§ DOCUMENT EXCERPT:
^^^^
Perspectives III

An Early Morning Bird Count

This morning’s bird tally, taken from my departure from home at 7:30 until I arrived at my day’s work at 7:50:

English Sparrow (a dozen or more)

House finch

Ring-billed gull

Common crow

Black-billed magpie

Common pigeon (Rock Dove)

English sparrows are the underdog of the bird world, maligned as an introduced, non-native species, frowned on for their tendency to hang around urban locations in flocks like grubby urchins lounging on street corners.  Like many people, though, I like an underdog – especially an irrepressibly cheerful underdog, and English sparrows fit this bill admirably. 

I wake up to the cheeping of sparrows most mornings.  Several of them have adopted out backyard pines as their preferred hangout, and their bright calls sparkle through the needles as they go about their business.  English sparrows are enormously successful birds in large part because they, like a few other animal species, not only have adapted to humanity’s presence but also actually prefer and seek out the company of humans.  They cluster around our suburban and urban communities, scrounge around our trash receptacles for food, build messy nests in our sheds, garages and eaves.  They’re my regular morning companions, and I’m glad to have them around.

That’s the great thing about evolution.  Different species respond differently to ever-changing environments.  The North America career of the English sparrow is a great example.  Like it or not, humans are the dominant ecological influence in much of North America, and while our presence hasn’t been beneficial to many species, the ubiquitous English sparrow has adapted quite well.

House finches hang around our house with their distant cousins the English sparrows.  I like house finches for many of the same reasons I like English sparrows, minus perhaps the underdog consideration.  While they haven’t adapted to our presence with the wild, carefree abandon of the English sparrow, they still do quite well around human habitations.

My first exposure to house finches came when I was in the Army, stationed at the Academy of Health Sciences in San Antonio, Texas.  The main Academy building was a huge square with an open courtyard in the middle, and house finches found it a wonderful nesting site. 

Here in Colorado, house finches compete with English sparrows and juncos for seed at our backyard feeder, adding their bright calls to the morning chorus.
^^^^
§ EXTRACTED ENTRIES:
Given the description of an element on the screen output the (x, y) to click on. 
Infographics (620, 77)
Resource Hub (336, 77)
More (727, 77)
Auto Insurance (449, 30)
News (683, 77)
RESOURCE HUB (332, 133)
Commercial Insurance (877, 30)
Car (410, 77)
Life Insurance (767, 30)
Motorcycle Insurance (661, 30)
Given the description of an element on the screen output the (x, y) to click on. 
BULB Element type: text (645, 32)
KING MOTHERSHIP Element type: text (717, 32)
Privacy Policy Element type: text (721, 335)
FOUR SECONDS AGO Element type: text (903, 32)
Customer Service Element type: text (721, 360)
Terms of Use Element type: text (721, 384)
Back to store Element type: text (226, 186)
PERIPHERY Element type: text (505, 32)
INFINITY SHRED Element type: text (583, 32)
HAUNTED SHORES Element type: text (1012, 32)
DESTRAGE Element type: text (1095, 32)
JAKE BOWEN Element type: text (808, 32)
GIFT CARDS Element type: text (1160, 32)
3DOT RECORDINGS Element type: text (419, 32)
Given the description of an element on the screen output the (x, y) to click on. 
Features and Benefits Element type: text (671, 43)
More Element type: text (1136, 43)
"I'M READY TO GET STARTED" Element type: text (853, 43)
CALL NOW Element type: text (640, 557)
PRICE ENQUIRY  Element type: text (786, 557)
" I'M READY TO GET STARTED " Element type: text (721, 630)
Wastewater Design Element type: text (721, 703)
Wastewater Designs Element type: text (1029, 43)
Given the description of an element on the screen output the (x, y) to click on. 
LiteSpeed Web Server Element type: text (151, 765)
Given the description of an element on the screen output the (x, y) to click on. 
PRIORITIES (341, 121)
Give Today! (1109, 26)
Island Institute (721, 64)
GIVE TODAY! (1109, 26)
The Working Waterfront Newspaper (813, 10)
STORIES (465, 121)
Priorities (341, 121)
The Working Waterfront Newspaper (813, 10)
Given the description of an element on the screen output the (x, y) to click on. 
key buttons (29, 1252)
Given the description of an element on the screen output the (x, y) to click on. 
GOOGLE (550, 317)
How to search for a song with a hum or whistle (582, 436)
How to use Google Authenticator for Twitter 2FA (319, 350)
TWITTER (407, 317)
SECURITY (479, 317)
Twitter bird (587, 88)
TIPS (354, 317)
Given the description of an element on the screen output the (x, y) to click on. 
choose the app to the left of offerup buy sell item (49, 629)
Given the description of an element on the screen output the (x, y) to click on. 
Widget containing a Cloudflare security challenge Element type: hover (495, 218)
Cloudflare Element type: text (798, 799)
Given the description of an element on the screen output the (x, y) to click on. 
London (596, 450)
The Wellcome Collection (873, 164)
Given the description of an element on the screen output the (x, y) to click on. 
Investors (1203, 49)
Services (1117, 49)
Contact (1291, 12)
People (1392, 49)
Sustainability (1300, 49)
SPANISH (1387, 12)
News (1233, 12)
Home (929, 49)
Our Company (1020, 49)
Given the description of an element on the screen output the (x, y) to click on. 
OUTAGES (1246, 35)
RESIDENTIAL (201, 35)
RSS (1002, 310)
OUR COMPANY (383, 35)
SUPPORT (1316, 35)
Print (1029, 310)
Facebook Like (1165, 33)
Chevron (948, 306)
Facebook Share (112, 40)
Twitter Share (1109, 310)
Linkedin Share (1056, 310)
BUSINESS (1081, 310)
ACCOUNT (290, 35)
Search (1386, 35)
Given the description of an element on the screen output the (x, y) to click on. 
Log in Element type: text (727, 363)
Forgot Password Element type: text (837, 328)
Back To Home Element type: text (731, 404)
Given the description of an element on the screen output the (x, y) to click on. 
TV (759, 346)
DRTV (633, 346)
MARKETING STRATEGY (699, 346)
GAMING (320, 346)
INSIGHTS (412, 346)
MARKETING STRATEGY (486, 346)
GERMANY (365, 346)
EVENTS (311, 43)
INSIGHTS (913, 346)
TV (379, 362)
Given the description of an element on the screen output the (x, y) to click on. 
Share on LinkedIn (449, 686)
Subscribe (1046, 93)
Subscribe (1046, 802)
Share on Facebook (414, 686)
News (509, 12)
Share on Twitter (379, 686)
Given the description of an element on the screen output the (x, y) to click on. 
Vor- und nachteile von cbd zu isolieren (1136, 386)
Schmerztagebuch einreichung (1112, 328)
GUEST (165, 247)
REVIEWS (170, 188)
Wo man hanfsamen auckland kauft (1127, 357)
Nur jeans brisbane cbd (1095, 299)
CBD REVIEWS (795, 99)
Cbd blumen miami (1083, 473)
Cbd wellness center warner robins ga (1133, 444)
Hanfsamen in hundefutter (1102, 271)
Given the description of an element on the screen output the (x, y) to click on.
^^^^
Answer these questions about the bird count essay above:
(a) During what span of time was the morning bird tally taken?
(b) Where was the writer stationed when first exposed to house finches?
(c) Which birds compete with house finches for seed at the backyard feeder in Colorado?

(a) From 7:30, when the writer left home, until 7:50, when the writer arrived at work.
(b) At the Academy of Health Sciences in San Antonio, Texas, while in the Army.
(c) English sparrows and juncos.